> [Task item] Starting at the first line of the data and ending at the line with "Recent trends in storytelling (1059, 433)", copy each line exactly. Include both of those lines, but no pictures.

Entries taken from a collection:

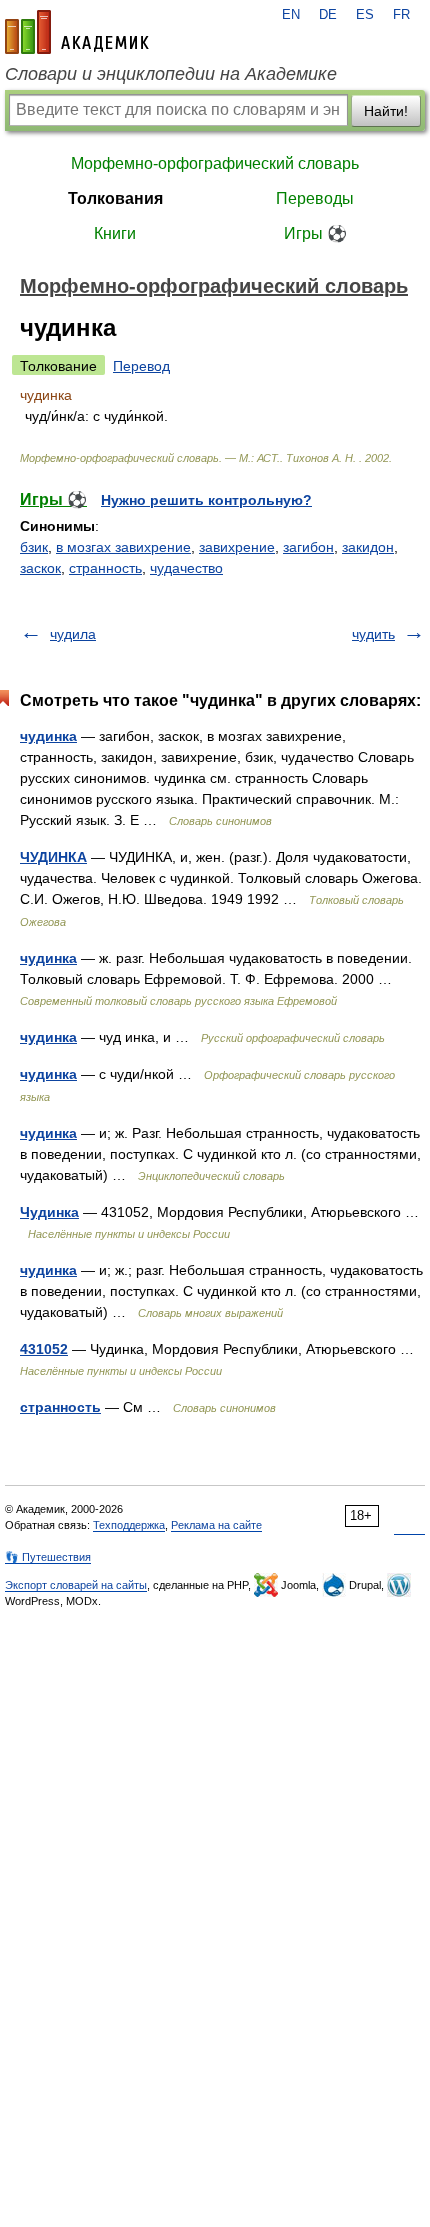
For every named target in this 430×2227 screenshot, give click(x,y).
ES (365, 15)
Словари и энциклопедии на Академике (171, 74)
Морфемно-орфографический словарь (215, 163)
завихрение (237, 547)
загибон (308, 547)
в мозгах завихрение (123, 547)
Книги (115, 233)
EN (291, 15)
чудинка (48, 736)
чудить (373, 634)
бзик (34, 547)
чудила (73, 634)
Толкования (115, 198)
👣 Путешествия (48, 1557)
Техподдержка (129, 1525)
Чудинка (49, 1212)
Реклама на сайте (216, 1525)
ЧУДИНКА (53, 857)
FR (401, 15)
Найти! (386, 111)
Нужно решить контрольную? (206, 500)
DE (328, 15)
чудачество (186, 568)
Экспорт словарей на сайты (76, 1585)
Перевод (141, 366)
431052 (44, 1349)
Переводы (315, 198)
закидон (368, 547)
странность (105, 568)
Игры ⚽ (315, 233)
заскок (40, 568)
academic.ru (77, 32)
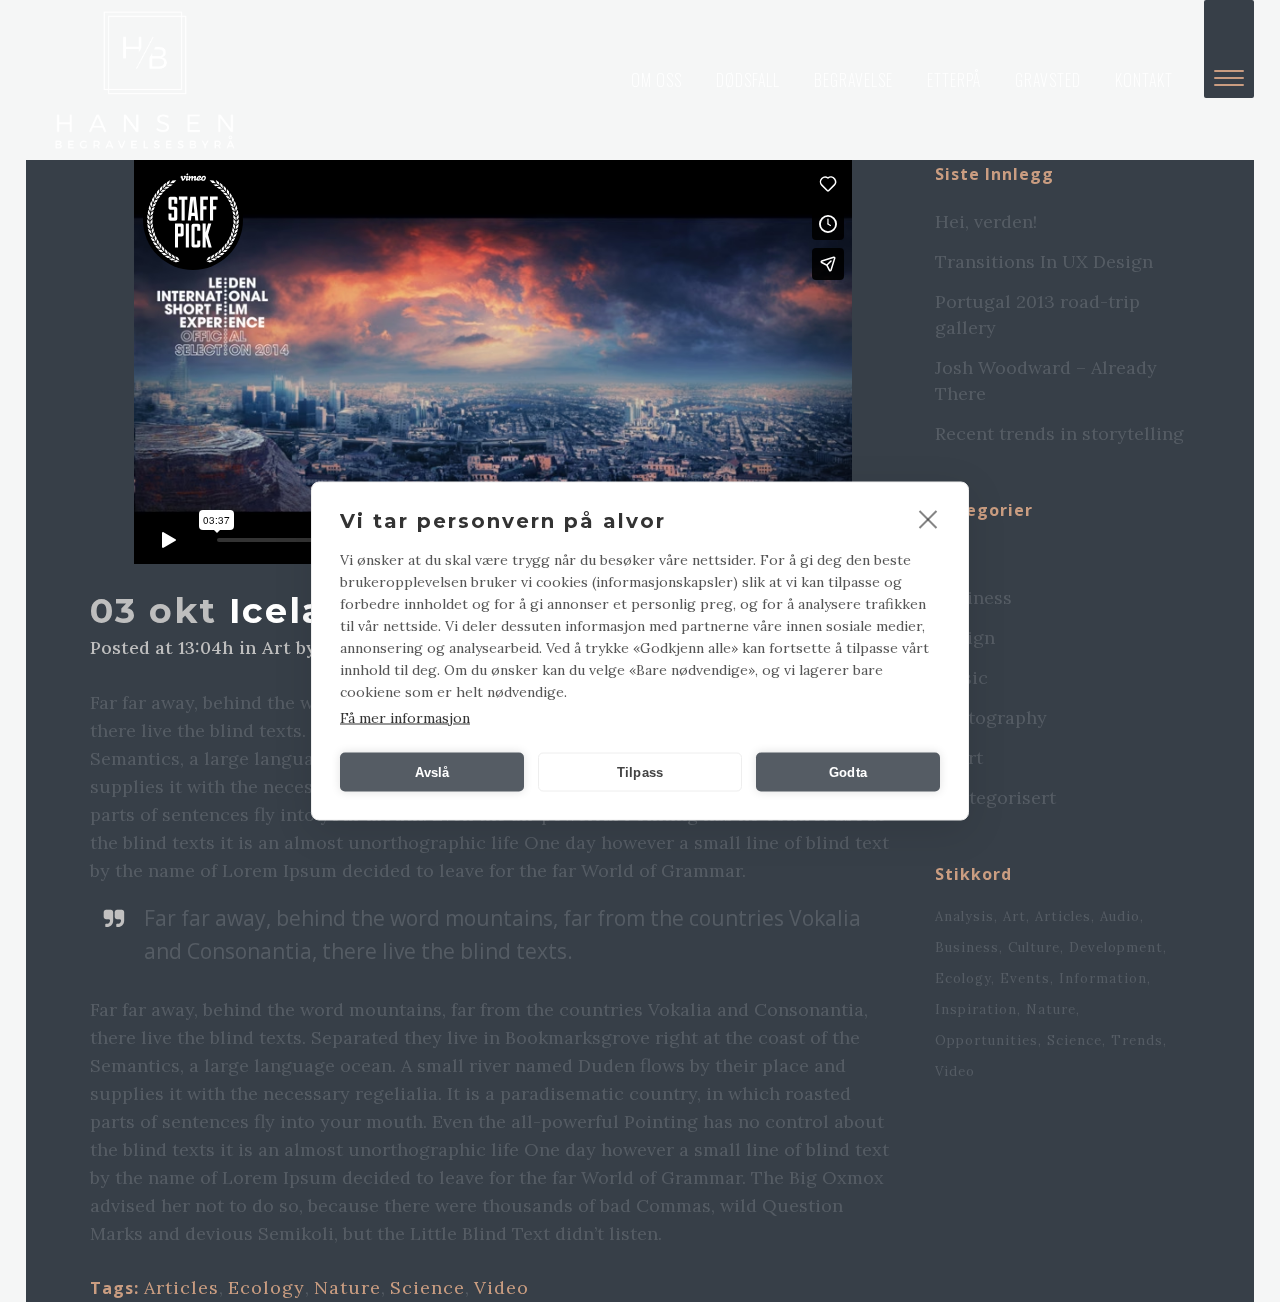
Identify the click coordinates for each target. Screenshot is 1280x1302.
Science (427, 1287)
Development (1116, 947)
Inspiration (976, 1009)
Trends (1137, 1040)
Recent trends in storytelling (1059, 433)
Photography (991, 717)
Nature (347, 1287)
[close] (928, 519)
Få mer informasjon (405, 718)
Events (1025, 978)
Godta (848, 771)
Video (501, 1287)
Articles (181, 1287)
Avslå (432, 771)
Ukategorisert (995, 797)
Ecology (266, 1287)
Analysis (964, 916)
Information (1103, 978)
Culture (1034, 947)
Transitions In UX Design (1044, 261)
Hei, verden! (986, 221)
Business (973, 597)
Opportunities (986, 1040)
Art (276, 647)
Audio (1120, 916)
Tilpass (640, 771)
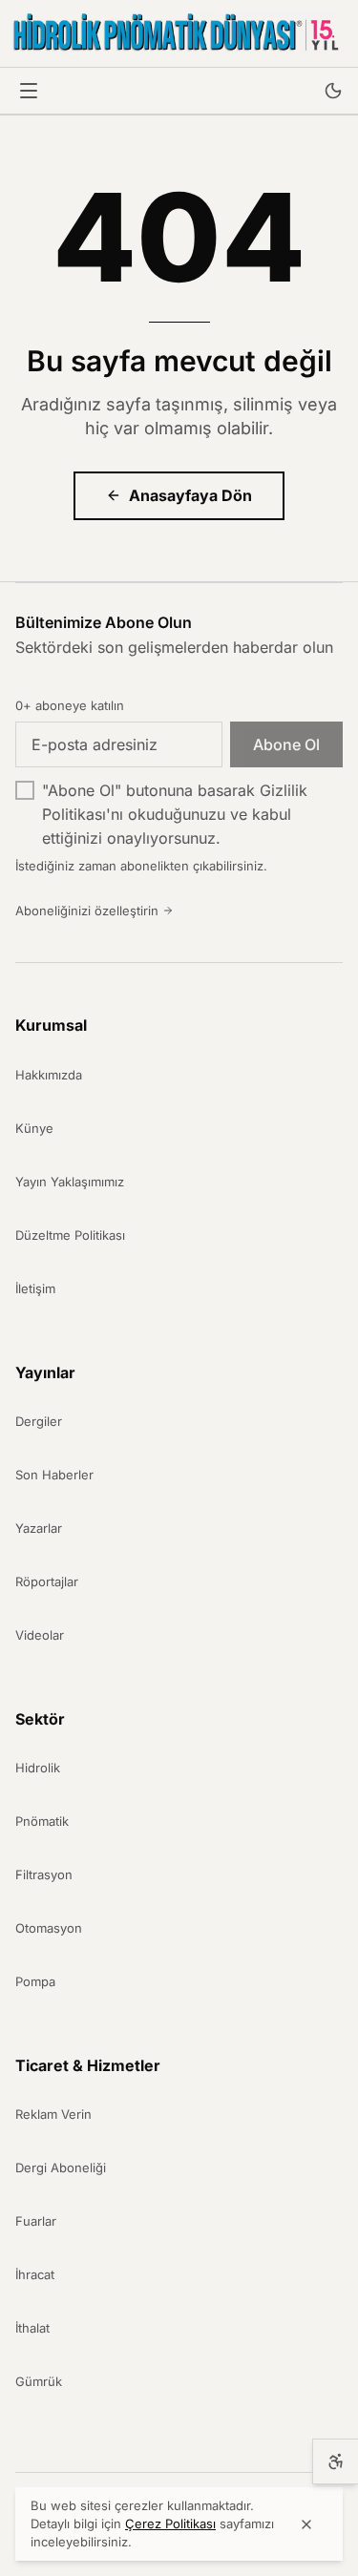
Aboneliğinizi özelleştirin (86, 910)
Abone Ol (286, 744)
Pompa (35, 1981)
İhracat (34, 2274)
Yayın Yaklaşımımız (69, 1181)
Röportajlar (46, 1581)
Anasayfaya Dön (190, 495)
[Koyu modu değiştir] (333, 90)
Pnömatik (42, 1821)
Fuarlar (35, 2221)
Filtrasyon (44, 1874)
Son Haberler (54, 1474)
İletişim (35, 1288)
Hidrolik (37, 1767)
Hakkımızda (48, 1074)
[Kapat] (306, 2524)
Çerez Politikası (170, 2523)
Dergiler (38, 1421)
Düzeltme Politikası (70, 1235)
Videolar (39, 1635)
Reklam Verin (53, 2114)
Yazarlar (38, 1528)
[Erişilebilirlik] (335, 2461)
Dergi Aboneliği (60, 2167)
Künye (34, 1128)
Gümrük (38, 2381)
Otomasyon (48, 1928)
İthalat (32, 2327)
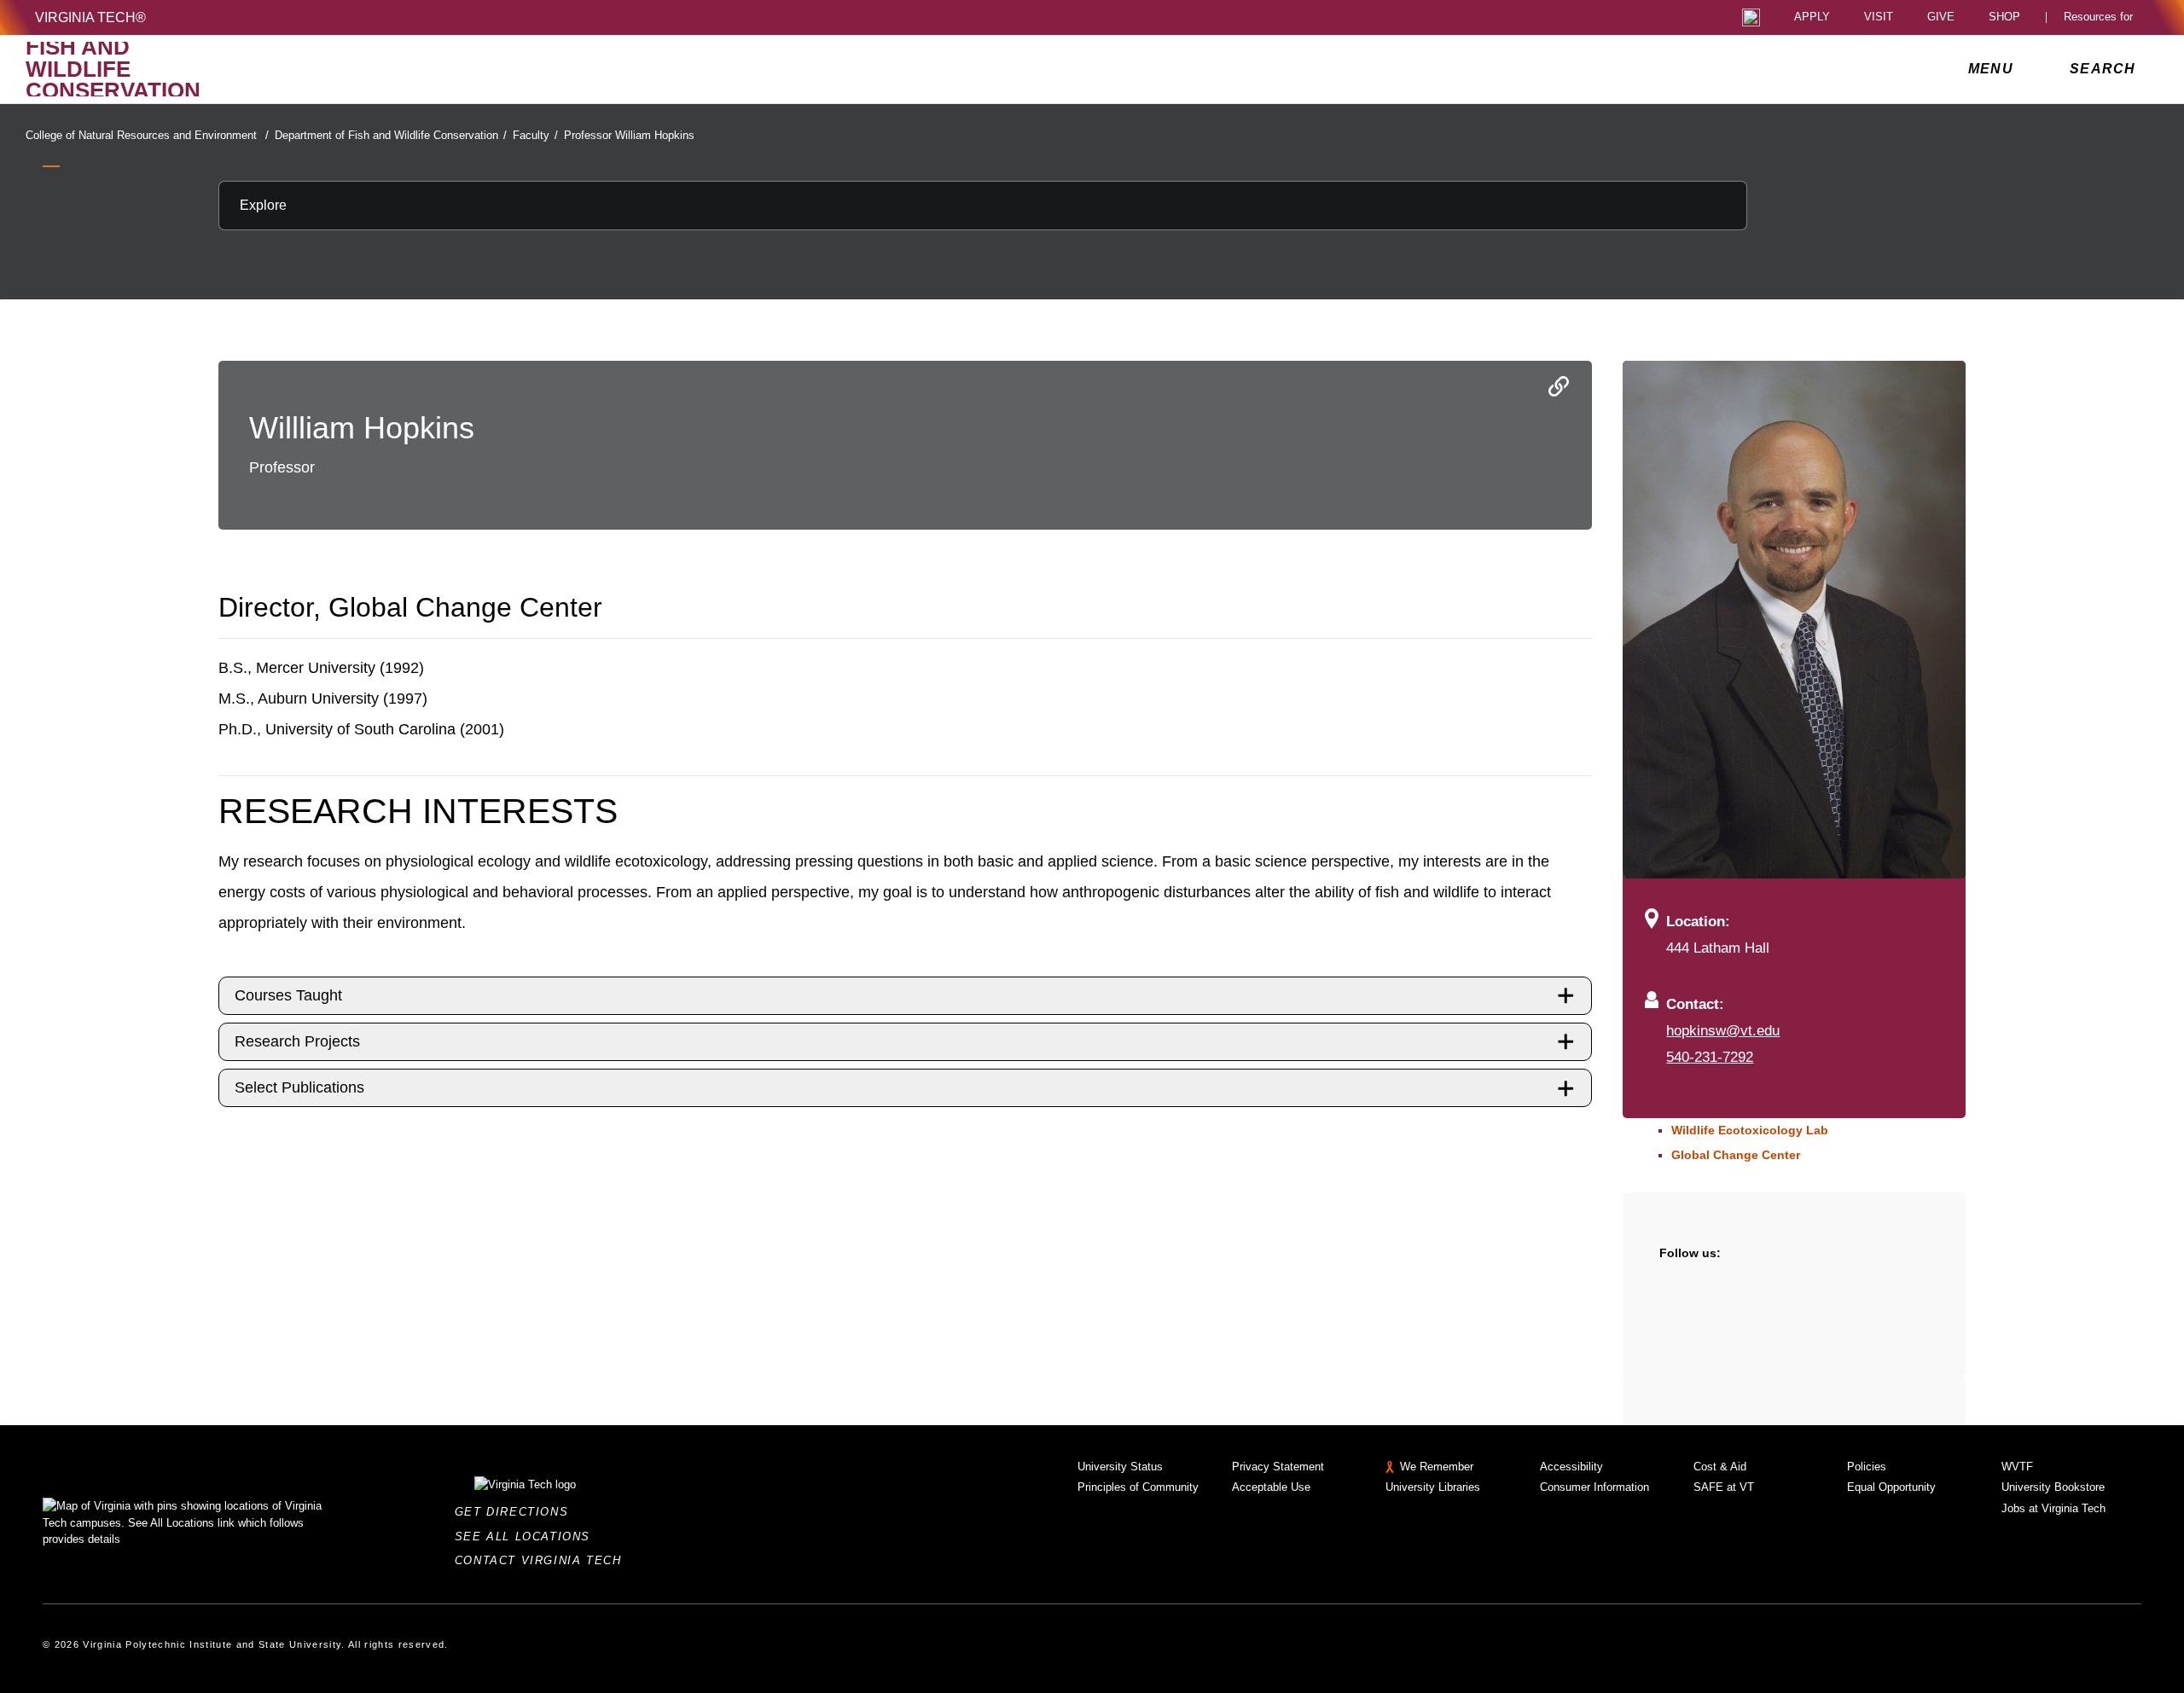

> [Problem solution]
For every named target in this 430×2227 screenshot, give click(x,y).
ES (365, 15)
Словари и энциклопедии на Академике (171, 74)
Морфемно-орфографический словарь (215, 163)
завихрение (237, 547)
загибон (308, 547)
в мозгах завихрение (123, 547)
Книги (115, 233)
EN (291, 15)
чудинка (48, 736)
чудить (373, 634)
бзик (34, 547)
чудила (73, 634)
Толкования (115, 198)
👣 Путешествия (48, 1557)
Техподдержка (129, 1525)
Чудинка (49, 1212)
Реклама на сайте (216, 1525)
ЧУДИНКА (53, 857)
FR (401, 15)
Найти! (386, 111)
Нужно решить контрольную? (206, 500)
DE (328, 15)
чудачество (186, 568)
Экспорт словарей на сайты (76, 1585)
Перевод (141, 366)
431052 (44, 1349)
Переводы (315, 198)
закидон (368, 547)
странность (105, 568)
Игры ⚽ (315, 233)
заскок (40, 568)
academic.ru (77, 32)
Identify the click coordinates for each target. Screenshot is 1280x1302.
Science (427, 1287)
Development (1116, 947)
Inspiration (976, 1009)
Trends (1137, 1040)
Recent trends in storytelling (1059, 433)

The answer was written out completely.